Though the economic pain has been more self-inflicted than the result of limited sanctions imposed by the U.S. and European Union, the sanctions have helped create panic that has prompted investors and businesses to pull $70 billion out of the country in the first quarter after having withdrawn $63 billion in all of 2013.
“The deteriorating geopolitical situation has already had a negative impact on Russia’s economy,” said John Piecuch of Standard & Poor’s Corp., which last week warned that the outlook for Russia’s debt and economy had darkened. S&P said growth in Russia this year will slow further from the anemic 1.3 percent rate posted last year.
Some analysts say the Russian central bank’s emergency efforts to stem the ruble’s 10 percent nose dive against the U.S. dollar this year could push Russia into a recession. Rather than nurturing economic growth, the central bank has had to raise interest rates dramatically and sell $11 billion out of Russia’s $500 billion war chest of reserves to defend the currency.

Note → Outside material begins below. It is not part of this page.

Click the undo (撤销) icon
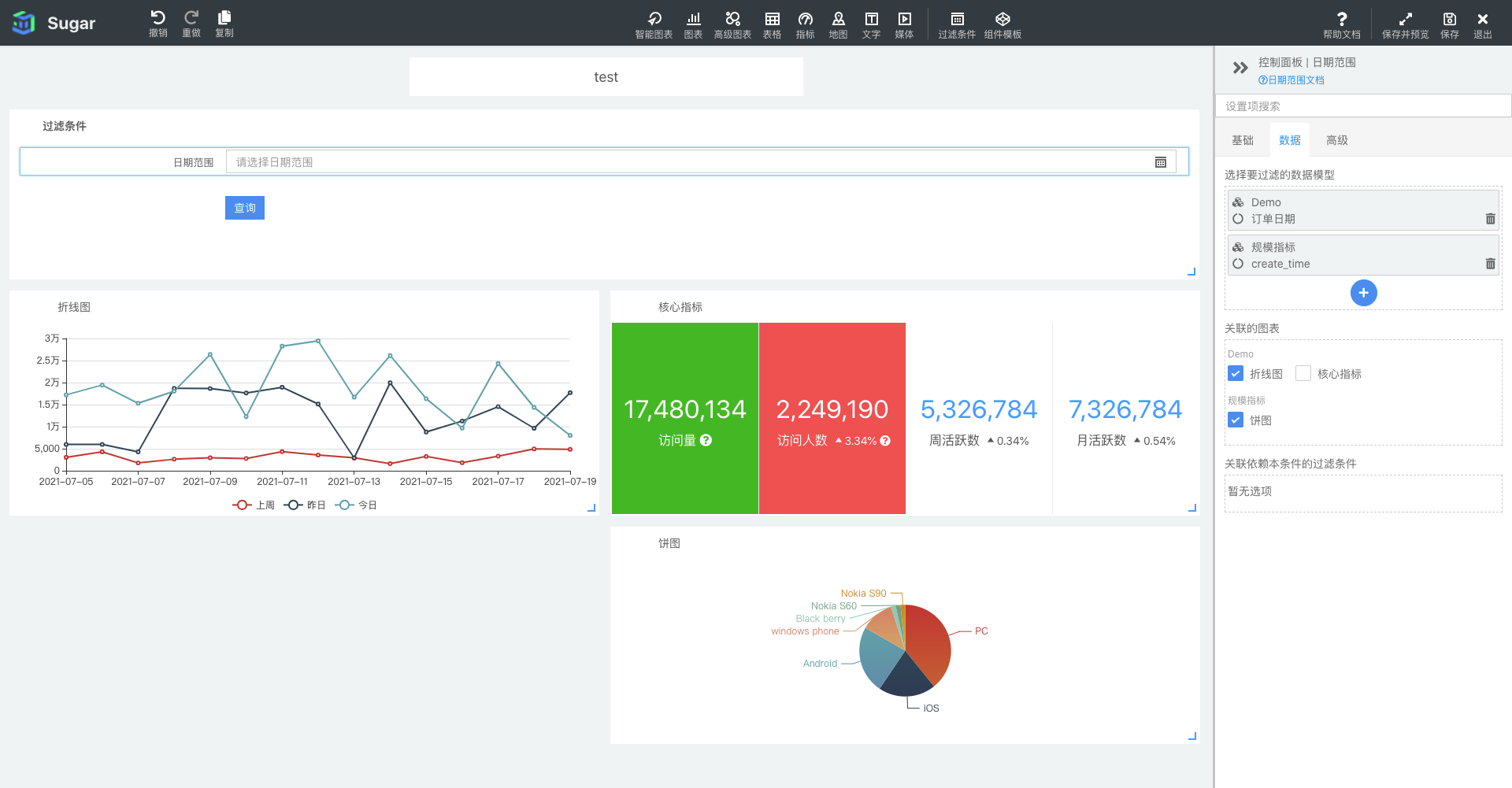 [158, 18]
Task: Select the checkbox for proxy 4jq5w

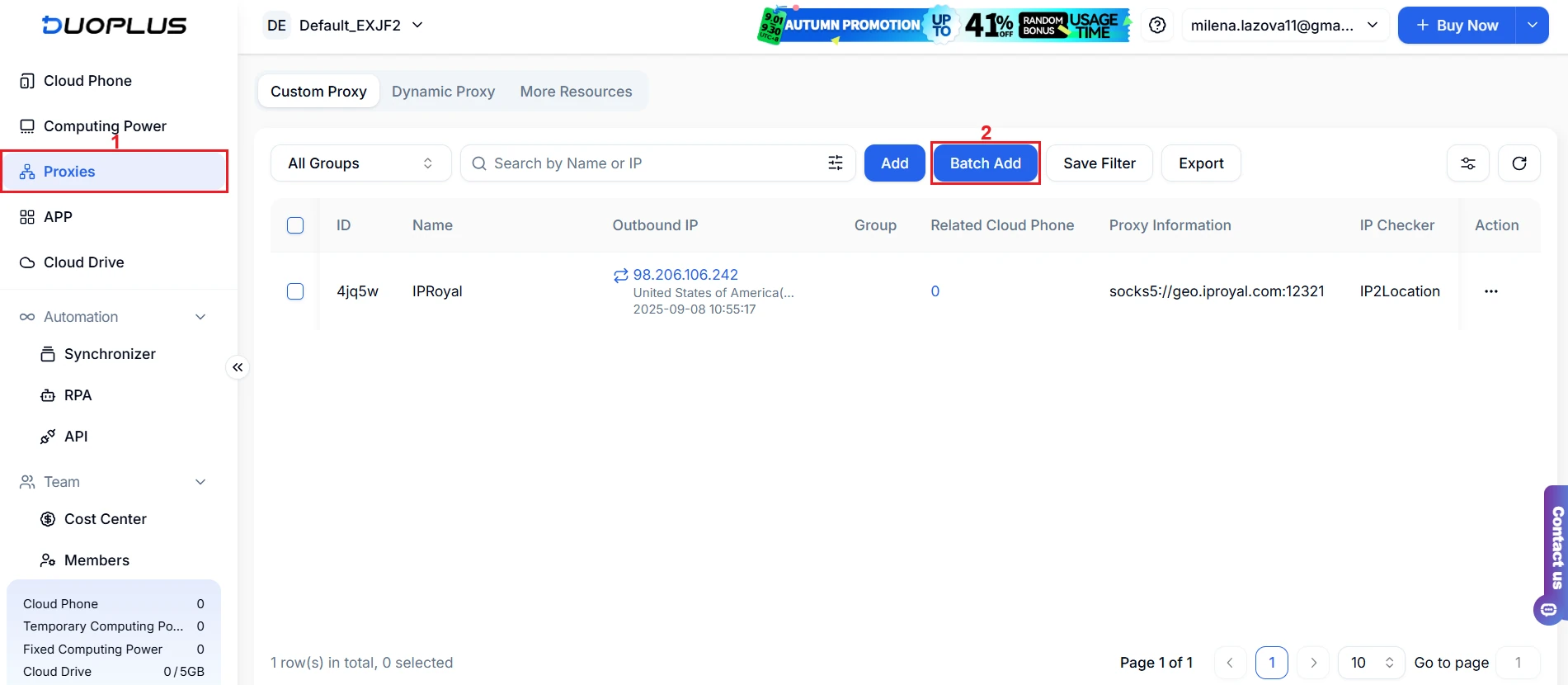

Russian Economy Minister Alexei Ulyukayev acknowledged the dire situation Monday by telling reporters that growth in the first quarter likely will clock in at “around zero.” But he insisted that Russia will have to contend more with stagnation than recession this year.
Beyond snuffing out growth and driving up interest rates and inflation, casualties of the Crimean takeover include hopes that Russia would pursue free market reforms to make its economy less corrupt, government-centered and dependent on the sale of oil, gas and other commodities, Mr. Piecuch said.
“Russia is not totally invincible and in some ways the damage is already done,” with its economy suffering for the foreseeable future, said Lilit Gevorgyan, European economist for IHS Global Insight.
“The fear of interstate war in the past weeks made the investor community rethink their future plans with regards to Russia, which already had a troublesome profile with private investors,” she said.
The stampede from the country and the threat of further sanctions from the West raise major questions about whether the extensive ties Russia cultivated with Western businesses in the past two decades were for naught.
“The lost future business opportunities is something that would be hard to quantify but expected to be felt by the Russian economy, especially if the standoff with the West continues for an extended period of time,” Ms. Gevorgyan said. “It is not only the capital but also the Western know-how that Russia needs to overhaul its economy, and these are unlikely to come in when diplomatic relations are frozen.”
The light-handed sanctions imposed by the U.S. and EU last week, targeted at government officials and business people close to President Vladimir Putin, will cause little immediate economic pain beyond Russia’s weak markets, nor will they prompt Mr. Putin to reverse his takeover of Crimea, she said.
The U.S. and EU are considering more severe sanctions targeting Russian companies, but European nations — which have far more extensive trade ties with Russia than the U.S. — are wary unless Moscow attempts further aggressions in Ukraine or elsewhere in Eastern Europe.
Ms. Gevorgyan said sanctions would have to be onerous to have any significant effect and in the end are unlikely to work.